文摘Performing angiography in the prone position is a difficult technique; however it is useful in some emergency situation. We experienced a 60 years old male who was performed lipema excision on his back in his family doctor's clinic. Since massive arterial bleeding could not be controlled with manual astriction, he transferred to our hospital in prone position with hemodynamic instability. Operating field was not kept because of massive bleeding; therefore surgical treatment was impossible. We planed emergency arterial embolization (AE) in prone position. Hence we chose the left radial artery for vascular access.
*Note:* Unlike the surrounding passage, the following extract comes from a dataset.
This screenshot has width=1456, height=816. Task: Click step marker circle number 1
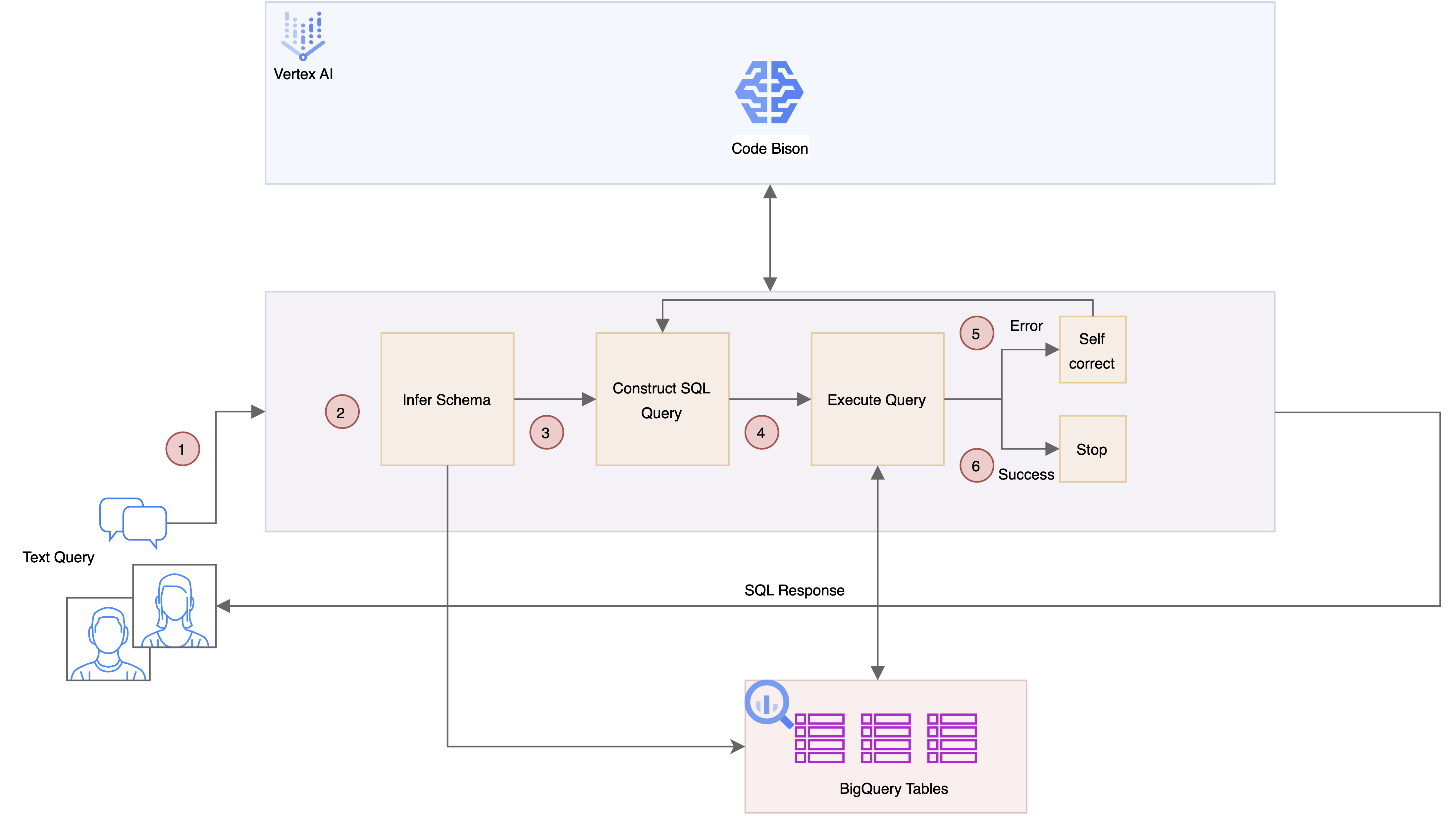[182, 449]
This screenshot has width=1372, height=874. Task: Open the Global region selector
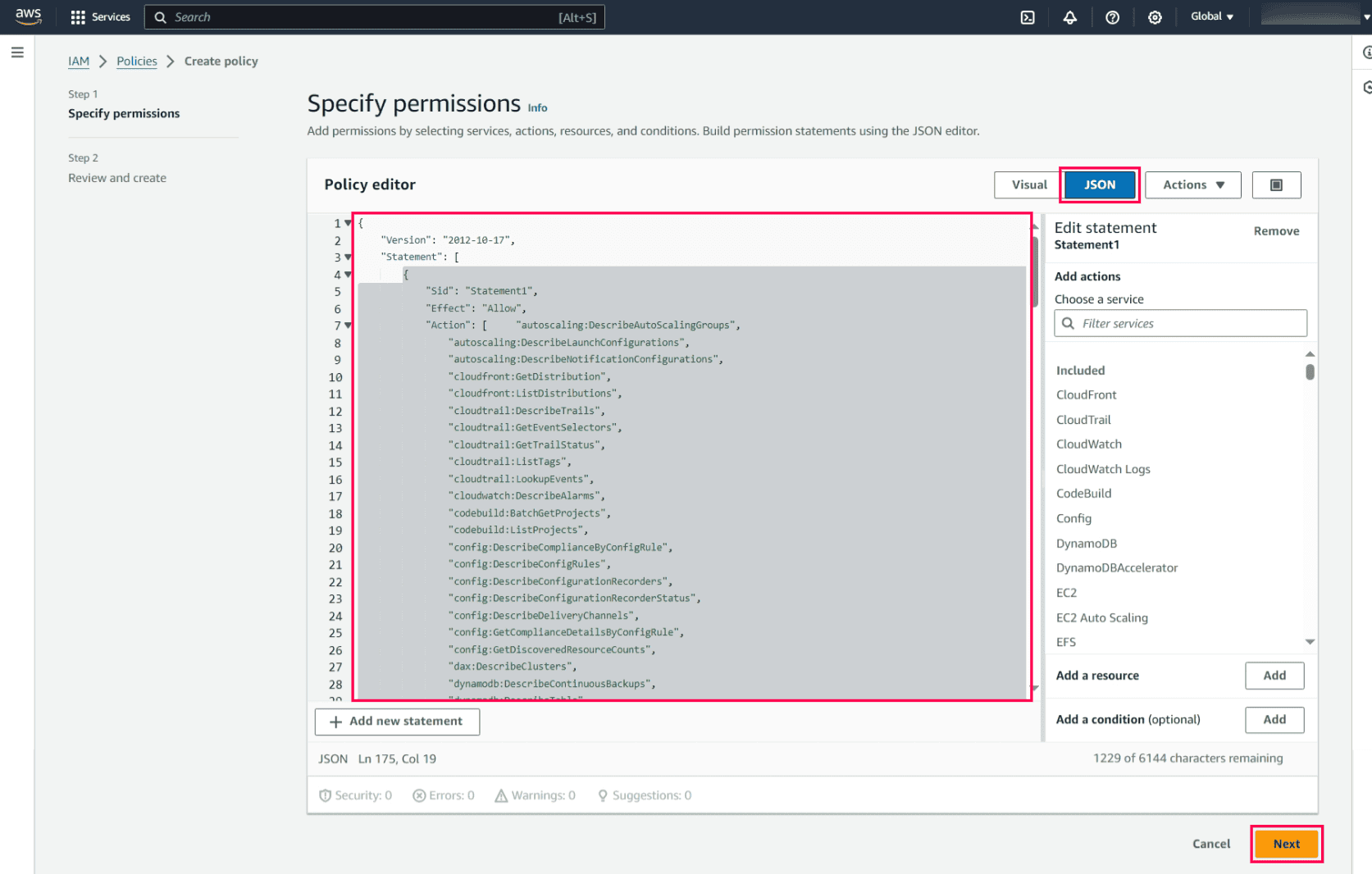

The left subclavicle arteriography showed many major and minor feeding arteries from left subclavicular and axillary arteries and a massive extravasation of the contrast medium. Three major feeding arteries were performed AE with gelatin sponge and steel coils, After AE, massive bleeding was controlled. He could discharge from our hospital on the 5th hospital day without any complication. Arterial embolization for lifethreatening bleeding from subcutaneous hypervascular tumor in the prone position is first report to our knowledge, and it is extremely rare. However we thought that this technique is useful for patients who could not turn in the supine position, e.g. massive bleeding during renal biopsy and penetrating trauma from back.